- _掲載文_:
>>>>
知らぬ間に自宅マンションが他人名義に

「裁判闘争資金の5億円を調達するための話し合いは、大抵、Nが定宿にしていた『銀座グランドホテル』で行われました。当初、伊勢さんは妻名義になっている六本木の自宅マンションを売却し、5億円を捻出しようと考えていた。しかし、Nが『私が良い相手を探してくる。売却しなくてもいいようにする』と請け合いました」

 しかし、突然、伊勢元会長の与り知らないところで、六本木のマンションは人手に渡ってしまった。今年3月1日、「譲渡担保」を理由に、東京・立川市にある北系のパチンコ会社に名義変更されてしまったのだ。

「3月1日の当日、Nの関係者が、イセ食品が拠点を置いた富山・高岡市に住む伊勢さんの妻のもとを訪ねていました。妻は伊勢さんの一つ年下の94歳。そこで、妻はパチンコ会社から5億円を借り入れる契約書にサインさせられたのです。金利は上限金利の年15%で、返済期限は1年後というものでした。
<<<<
- _小問 a_: 掲載文のうち、「知らぬ間に自宅マンションが他人名義に」から「うにする』と請け合いました」」までの部分を、一字一句変えずに抜き出してください。
掲載文と表示情報の各行との間には、何の関連もありません。

- _表示情報_:
>>>>
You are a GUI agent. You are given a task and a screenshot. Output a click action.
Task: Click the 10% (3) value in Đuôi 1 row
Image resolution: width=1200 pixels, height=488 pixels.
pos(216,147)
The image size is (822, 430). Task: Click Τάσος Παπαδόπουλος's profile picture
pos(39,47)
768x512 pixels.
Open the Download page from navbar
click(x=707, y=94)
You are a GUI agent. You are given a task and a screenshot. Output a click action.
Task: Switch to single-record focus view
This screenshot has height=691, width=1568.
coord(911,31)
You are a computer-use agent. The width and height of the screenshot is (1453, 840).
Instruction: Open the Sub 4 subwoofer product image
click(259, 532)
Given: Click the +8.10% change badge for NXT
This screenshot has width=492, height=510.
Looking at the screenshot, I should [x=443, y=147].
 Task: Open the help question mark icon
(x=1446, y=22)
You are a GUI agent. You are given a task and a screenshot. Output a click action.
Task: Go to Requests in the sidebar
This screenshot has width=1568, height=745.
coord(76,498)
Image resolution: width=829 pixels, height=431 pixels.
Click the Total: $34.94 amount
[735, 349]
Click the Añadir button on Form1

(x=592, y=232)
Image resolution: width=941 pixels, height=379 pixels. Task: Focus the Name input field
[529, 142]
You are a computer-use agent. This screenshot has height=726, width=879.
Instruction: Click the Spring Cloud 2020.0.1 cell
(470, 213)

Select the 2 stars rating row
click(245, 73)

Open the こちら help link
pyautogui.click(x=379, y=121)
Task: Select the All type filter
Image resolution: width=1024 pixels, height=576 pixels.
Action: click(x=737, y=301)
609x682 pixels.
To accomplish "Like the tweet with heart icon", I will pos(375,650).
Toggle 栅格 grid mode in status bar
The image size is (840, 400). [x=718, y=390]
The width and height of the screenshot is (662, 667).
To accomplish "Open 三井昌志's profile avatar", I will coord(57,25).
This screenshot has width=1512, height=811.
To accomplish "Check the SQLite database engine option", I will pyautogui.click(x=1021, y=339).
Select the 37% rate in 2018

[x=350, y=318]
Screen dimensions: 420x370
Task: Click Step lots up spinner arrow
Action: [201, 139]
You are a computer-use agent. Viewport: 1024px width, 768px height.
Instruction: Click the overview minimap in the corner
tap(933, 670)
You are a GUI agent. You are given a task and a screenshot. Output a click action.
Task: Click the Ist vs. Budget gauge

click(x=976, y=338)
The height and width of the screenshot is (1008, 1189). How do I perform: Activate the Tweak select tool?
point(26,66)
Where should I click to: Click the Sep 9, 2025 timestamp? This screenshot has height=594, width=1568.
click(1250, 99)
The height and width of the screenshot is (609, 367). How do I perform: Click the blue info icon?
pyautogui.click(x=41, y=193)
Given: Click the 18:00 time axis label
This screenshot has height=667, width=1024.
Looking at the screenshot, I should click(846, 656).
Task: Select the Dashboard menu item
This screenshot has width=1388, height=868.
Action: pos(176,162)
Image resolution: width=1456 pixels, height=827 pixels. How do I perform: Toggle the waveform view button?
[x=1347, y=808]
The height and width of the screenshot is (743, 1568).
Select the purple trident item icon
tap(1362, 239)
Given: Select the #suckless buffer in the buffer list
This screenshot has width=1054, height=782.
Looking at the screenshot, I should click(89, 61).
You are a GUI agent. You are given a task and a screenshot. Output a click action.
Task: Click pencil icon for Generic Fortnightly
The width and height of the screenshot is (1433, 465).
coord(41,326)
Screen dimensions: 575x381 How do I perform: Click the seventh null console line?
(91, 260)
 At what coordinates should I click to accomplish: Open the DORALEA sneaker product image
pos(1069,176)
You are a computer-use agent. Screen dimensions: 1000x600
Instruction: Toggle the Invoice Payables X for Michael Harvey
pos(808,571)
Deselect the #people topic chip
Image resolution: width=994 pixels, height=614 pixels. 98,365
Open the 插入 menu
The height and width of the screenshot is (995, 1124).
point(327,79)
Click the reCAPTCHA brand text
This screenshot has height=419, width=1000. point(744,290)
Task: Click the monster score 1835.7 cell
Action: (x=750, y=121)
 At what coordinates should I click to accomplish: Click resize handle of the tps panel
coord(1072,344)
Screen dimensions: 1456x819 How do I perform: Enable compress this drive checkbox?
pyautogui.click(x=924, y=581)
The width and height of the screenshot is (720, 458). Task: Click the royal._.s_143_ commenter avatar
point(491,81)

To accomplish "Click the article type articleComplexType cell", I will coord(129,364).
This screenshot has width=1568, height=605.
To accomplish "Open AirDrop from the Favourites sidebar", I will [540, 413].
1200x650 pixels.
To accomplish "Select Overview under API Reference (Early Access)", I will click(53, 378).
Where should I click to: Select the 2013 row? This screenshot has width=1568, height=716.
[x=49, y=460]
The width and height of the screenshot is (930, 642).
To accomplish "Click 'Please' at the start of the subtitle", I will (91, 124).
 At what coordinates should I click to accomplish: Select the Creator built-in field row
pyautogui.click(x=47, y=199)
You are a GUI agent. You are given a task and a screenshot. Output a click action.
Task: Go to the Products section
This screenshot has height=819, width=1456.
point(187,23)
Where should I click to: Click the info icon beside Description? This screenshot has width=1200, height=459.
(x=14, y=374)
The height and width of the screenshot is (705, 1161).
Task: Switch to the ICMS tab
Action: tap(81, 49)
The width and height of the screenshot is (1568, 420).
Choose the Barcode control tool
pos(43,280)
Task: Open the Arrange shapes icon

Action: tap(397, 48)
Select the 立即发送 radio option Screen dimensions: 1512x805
<<<<
- _小問 b_: 表示情報の行のうち、「1200x650 pixels.」を含む行から「pyautogui.click(x=47, y=199)」を含む行までを、両端の行も含めてそのまま書き写してください。

- _解答 a_:
知らぬ間に自宅マンションが他人名義に

「裁判闘争資金の5億円を調達するための話し合いは、大抵、Nが定宿にしていた『銀座グランドホテル』で行われました。当初、伊勢さんは妻名義になっている六本木の自宅マンションを売却し、5億円を捻出しようと考えていた。しかし、Nが『私が良い相手を探してくる。売却しなくてもいいようにする』と請け合いました」

- _解答 b_:
1200x650 pixels.
To accomplish "Select Overview under API Reference (Early Access)", I will click(53, 378).
Where should I click to: Select the 2013 row? This screenshot has width=1568, height=716.
[x=49, y=460]
The width and height of the screenshot is (930, 642).
To accomplish "Click 'Please' at the start of the subtitle", I will (91, 124).
 At what coordinates should I click to accomplish: Select the Creator built-in field row
pyautogui.click(x=47, y=199)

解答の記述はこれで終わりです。